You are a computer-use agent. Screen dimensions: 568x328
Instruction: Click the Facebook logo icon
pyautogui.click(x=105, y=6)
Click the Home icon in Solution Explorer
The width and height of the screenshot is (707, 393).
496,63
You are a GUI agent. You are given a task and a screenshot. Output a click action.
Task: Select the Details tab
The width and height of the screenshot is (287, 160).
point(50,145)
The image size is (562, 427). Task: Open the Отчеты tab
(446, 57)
━━━━━━━━
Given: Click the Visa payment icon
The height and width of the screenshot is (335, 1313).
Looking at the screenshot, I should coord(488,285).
━━━━━━━━
Within the material above, report how many lines carry the word "agent", and nothing else.

Output for this exercise | 2